Швейцарец одним из первых подметил парадокс русской революции: «Антанта сделала ошибку, полагая, что движение, начавшееся в феврале 1917 года, носило народный характер. Ничего подобного – в нем участвовали только правящие классы. Народные массы были в стороне от всего этого. Неверно считать, что народный взрыв привел к свержению монархии. Напротив, падение монархии вызвало ту огромную волну, которая захлестнула Россию и чуть не затопила соседние страны».[48]
Завещание Царя
Лишенные под арестом возможности каким-либо образом участвовать в политических событиях, Романовы продолжали следить за новостями, оставаясь патриотами России. Двойная «узурпация», поражения на фронте, приход к власти радикалов, невыгодные и унизительные условия Брестского мира были предметом постоянных разговоров в тесном кругу Царской семьи и ее спутников.
Надежды на освобождение из-под ареста «хорошими верными людьми» сменялись разочарованием. Тем большим утешением была поддержка со стороны немногих истинных друзей, чья любовь покрывала все ошибки и неудачи.

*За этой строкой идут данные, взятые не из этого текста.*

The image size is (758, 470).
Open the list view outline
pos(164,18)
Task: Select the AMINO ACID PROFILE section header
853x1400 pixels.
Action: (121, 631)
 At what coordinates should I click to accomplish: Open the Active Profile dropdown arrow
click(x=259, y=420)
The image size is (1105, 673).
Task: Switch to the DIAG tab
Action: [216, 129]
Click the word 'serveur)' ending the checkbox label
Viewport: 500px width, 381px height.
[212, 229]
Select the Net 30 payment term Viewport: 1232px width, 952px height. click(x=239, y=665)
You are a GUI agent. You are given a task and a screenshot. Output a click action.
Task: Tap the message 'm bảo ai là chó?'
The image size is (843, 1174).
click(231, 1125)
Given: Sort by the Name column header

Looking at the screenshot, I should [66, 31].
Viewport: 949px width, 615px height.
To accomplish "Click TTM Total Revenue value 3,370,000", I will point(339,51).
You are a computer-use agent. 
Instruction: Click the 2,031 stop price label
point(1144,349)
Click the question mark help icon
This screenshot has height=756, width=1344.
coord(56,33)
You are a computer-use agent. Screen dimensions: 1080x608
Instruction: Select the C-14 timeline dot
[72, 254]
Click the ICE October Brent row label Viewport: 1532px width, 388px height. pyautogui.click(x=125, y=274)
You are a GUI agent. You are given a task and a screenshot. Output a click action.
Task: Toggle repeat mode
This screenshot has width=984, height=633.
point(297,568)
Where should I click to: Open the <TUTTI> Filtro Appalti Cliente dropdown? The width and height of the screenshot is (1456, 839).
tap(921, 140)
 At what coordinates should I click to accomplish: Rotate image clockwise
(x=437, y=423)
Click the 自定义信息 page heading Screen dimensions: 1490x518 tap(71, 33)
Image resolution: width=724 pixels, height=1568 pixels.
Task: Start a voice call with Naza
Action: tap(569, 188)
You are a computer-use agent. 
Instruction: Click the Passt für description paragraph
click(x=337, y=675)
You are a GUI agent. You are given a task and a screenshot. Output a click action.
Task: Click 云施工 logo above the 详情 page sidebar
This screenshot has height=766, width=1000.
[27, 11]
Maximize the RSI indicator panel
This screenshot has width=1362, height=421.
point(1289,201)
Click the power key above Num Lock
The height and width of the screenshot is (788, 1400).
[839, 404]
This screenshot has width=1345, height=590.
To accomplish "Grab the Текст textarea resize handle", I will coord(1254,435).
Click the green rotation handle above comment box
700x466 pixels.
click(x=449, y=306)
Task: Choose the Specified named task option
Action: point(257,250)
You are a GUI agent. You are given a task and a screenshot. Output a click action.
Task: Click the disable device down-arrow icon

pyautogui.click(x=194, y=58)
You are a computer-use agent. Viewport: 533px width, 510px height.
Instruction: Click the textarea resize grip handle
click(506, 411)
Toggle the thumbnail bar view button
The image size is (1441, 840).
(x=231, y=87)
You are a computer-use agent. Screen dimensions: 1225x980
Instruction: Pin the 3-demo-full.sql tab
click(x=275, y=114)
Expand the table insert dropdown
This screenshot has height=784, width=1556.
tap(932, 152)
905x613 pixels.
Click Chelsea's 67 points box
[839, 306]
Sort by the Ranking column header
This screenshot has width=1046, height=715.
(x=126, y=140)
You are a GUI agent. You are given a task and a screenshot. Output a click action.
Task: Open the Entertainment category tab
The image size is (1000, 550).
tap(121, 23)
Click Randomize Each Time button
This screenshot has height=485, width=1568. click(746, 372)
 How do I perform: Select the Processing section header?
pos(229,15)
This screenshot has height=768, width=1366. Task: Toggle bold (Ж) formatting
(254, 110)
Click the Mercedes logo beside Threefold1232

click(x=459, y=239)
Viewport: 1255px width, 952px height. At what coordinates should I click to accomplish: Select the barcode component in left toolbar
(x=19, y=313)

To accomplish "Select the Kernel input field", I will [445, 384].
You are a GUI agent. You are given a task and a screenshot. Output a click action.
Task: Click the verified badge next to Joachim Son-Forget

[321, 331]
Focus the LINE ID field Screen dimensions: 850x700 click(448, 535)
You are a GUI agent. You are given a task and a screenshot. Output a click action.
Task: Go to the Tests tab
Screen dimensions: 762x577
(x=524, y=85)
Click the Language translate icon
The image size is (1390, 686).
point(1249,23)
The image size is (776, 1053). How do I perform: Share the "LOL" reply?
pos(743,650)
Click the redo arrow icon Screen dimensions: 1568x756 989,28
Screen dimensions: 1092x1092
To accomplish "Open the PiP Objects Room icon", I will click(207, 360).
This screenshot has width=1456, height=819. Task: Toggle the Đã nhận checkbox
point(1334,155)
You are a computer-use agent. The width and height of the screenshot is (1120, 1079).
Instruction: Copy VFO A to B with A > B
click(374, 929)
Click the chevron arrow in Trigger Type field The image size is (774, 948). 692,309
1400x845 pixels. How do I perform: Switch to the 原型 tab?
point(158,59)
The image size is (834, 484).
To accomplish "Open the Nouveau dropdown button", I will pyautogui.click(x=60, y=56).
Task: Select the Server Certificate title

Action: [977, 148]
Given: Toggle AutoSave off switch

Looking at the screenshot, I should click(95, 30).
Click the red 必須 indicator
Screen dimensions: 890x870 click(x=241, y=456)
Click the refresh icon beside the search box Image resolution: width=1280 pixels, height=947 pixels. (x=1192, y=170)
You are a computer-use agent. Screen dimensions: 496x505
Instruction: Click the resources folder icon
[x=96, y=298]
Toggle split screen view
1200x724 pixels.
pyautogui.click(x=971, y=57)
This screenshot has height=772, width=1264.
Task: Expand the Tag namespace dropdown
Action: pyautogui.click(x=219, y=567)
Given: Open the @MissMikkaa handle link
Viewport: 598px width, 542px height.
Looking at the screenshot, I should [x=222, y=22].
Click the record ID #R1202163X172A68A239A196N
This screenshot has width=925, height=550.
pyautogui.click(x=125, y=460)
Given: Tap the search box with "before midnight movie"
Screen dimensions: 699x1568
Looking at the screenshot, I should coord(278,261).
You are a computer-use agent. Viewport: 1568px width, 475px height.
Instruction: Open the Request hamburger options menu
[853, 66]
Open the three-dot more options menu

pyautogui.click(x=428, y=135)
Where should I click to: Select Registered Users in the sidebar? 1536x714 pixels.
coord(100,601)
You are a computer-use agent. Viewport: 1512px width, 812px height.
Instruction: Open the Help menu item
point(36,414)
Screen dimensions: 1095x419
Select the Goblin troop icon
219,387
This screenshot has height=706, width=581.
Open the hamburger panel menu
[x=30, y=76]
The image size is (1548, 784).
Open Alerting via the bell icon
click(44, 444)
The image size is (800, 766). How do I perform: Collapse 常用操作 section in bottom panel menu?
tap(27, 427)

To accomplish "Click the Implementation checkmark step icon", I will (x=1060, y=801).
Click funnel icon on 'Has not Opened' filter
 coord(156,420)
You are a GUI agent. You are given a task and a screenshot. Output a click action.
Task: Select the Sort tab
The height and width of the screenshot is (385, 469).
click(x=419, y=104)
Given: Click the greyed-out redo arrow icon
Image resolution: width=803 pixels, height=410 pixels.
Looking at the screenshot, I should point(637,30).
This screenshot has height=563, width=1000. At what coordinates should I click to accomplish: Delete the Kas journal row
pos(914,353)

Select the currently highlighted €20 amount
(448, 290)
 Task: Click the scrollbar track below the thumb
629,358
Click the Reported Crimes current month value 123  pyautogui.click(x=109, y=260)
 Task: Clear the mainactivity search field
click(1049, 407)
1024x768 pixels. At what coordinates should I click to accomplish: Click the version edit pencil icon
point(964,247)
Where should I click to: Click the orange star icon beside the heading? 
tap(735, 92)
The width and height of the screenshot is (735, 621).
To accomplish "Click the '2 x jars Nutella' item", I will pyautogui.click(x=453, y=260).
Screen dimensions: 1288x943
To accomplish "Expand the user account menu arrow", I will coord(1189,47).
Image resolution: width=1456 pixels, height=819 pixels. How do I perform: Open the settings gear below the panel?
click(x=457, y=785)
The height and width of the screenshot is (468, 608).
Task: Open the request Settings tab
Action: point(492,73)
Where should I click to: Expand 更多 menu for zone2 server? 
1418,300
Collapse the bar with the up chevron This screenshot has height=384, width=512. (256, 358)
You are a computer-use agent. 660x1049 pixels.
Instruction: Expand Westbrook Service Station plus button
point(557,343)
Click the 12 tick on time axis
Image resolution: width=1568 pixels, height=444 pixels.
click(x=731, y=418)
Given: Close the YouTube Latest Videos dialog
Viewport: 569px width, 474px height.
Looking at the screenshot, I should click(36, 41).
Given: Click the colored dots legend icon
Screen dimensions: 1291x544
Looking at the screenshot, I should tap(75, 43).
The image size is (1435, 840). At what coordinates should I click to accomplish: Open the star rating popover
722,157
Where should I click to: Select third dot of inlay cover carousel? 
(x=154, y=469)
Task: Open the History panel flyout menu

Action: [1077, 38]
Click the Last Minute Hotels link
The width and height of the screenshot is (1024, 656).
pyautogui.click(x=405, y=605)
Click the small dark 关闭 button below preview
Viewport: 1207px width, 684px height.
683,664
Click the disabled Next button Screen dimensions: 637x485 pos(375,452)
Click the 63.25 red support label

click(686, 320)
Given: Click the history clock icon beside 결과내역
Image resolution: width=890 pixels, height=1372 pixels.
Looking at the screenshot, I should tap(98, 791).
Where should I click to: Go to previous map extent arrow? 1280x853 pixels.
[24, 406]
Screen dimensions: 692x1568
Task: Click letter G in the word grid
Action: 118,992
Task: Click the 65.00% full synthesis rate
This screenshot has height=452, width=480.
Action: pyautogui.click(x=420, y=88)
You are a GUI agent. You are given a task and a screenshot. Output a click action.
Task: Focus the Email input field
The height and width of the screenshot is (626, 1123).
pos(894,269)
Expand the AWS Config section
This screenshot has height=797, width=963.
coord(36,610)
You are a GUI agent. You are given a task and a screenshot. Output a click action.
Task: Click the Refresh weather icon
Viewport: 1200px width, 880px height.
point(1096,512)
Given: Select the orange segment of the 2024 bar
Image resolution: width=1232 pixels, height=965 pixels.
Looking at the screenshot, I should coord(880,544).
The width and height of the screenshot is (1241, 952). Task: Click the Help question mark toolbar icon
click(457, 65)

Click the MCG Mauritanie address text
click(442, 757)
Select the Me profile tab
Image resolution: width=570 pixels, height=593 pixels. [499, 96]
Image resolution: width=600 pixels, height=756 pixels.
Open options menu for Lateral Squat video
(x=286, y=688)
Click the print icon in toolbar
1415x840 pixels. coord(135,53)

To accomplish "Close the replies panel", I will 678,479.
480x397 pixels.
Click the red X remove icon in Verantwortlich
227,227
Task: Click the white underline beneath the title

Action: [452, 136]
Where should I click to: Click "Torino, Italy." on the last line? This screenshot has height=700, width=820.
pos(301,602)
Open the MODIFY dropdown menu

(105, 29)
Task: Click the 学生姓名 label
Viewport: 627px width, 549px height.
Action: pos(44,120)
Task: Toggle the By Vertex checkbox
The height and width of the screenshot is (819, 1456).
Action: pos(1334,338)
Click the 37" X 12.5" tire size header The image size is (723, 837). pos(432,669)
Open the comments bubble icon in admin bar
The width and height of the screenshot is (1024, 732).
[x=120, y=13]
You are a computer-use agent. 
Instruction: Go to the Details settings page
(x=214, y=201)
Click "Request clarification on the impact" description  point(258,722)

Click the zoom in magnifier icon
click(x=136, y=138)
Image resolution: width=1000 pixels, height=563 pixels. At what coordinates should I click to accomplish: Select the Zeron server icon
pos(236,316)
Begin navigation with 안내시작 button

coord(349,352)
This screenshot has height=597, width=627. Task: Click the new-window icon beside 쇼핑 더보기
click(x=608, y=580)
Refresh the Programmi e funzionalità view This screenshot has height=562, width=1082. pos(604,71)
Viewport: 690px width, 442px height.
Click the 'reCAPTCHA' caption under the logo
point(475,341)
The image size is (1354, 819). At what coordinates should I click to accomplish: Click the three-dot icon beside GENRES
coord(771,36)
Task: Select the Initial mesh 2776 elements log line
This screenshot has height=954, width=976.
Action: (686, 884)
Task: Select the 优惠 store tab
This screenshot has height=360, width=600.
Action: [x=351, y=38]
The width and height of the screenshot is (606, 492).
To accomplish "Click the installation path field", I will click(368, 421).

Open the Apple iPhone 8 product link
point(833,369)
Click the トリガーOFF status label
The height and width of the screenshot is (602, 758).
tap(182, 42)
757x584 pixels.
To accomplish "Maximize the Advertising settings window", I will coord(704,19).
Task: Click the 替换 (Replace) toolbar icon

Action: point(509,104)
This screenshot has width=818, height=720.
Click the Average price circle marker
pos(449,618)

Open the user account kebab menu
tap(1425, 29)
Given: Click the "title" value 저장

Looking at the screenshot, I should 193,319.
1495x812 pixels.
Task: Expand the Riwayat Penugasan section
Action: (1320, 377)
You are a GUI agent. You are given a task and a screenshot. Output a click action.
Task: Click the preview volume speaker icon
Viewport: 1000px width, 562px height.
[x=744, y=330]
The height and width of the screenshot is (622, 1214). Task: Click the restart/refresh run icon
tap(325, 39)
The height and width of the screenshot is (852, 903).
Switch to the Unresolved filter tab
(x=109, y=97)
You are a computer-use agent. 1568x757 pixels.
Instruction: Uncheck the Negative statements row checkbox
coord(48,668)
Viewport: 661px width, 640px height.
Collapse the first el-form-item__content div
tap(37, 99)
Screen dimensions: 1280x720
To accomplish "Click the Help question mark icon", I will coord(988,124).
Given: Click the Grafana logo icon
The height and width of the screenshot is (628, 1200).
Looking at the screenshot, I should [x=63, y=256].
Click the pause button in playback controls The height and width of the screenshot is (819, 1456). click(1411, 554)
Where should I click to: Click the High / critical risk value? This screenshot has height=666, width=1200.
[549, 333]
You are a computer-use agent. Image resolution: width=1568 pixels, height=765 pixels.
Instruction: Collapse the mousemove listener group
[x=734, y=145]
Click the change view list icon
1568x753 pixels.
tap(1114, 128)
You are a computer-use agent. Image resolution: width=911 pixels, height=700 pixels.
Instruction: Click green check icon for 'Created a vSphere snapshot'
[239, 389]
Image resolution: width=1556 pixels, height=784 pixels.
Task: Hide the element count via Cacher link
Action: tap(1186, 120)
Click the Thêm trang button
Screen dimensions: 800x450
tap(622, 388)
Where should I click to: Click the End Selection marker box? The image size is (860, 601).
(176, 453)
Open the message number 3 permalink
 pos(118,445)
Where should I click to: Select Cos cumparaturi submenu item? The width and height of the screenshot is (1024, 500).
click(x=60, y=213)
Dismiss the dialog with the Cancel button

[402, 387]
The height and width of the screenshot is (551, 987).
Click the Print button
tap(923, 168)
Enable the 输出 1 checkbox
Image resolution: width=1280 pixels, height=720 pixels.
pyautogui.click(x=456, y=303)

Патриарх Тихон сострадал царственным узникам. Не имея возможности помочь и добиться их освобождения, он молился. Через епископа Гермогена Патриарх передал Царской семье большую просфору и свое благословение.
В Тобольске Романовым было позволено изредка посещать церковные службы и принимать у себя священника. Каким бы тяжелым ни было по временам состояние здоровья Александры Федоровны, она не прекращала занятий с детьми. Священное Писание, Закон Божий, жития святых, поучения, объяснение молитв составляли содержание домашних уроков. Духовные предметы чередовались с общими, образовательными; обязанности учителей делили между собой родители, Жильяр, Анастасия Гендрикова и доктор Боткин.
Среди неоправданных строгостей со стороны властей и неудобств члены Царской семьи радовались малому: редким прогулкам под надзором, солнцу, наступлению весны. Вечерами читали вслух по очереди; в Тобольске, в губернаторском доме звучали Шуберт, Григ, Бетховен, Шопен.
Поклонный крест в урочище Ганина Яма на месте уничтожения останков Царской семьи
Долгие месяцы в заключении, постоянный страх за мужа и детей вызвали перемену во внутреннем состоянии Александры Федоровны. Она потеряла обычную прямую осанку, выглядела намного старше своих лет. Ей было нелегко, но она, по ее собственным словам, «была благодарна за все, что имела». «Всех своих дорогих Богу отдала и Святой Божией Матери. Она всех покрывает Своим омофором».[49] Образцом поведения для нее был Государь: «Он был просто удивителен. Такая кротость, несмотря на все ужасные страдания за страну. Настоящее чудо».[50]
Последние месяцы жизни Романовым пришлось особенно тяжело: обострение болезни Алексея, ожидание «суда» над Государем, лишения и изощренные издевательства со стороны охраны в доме Ипатьева, не упускавшей случая унизить беззащитных людей, разлука с частью верных спутников и изоляция до самой роковой ночи на 17 июля. Но это не могло нарушить внутренней связи между членами семьи и отнять «дух мирен», который дает терпеливое перенесение скорбей с верой во Христа. Своеобразным завещанием Царя стали слова, переданные на волю Великой княжной Ольгой Николаевной: «Отец просит передать всем, кто ему остался предан, и тем, на кого они могут иметь влияние, чтобы они не мстили за него, так как он всех простил и за всех молится, и чтобы не мстили за себя, и чтобы помнили, что то зло, которое сейчас в мире, будет еще сильнее, но что не зло победит зло, а только любовь».[51]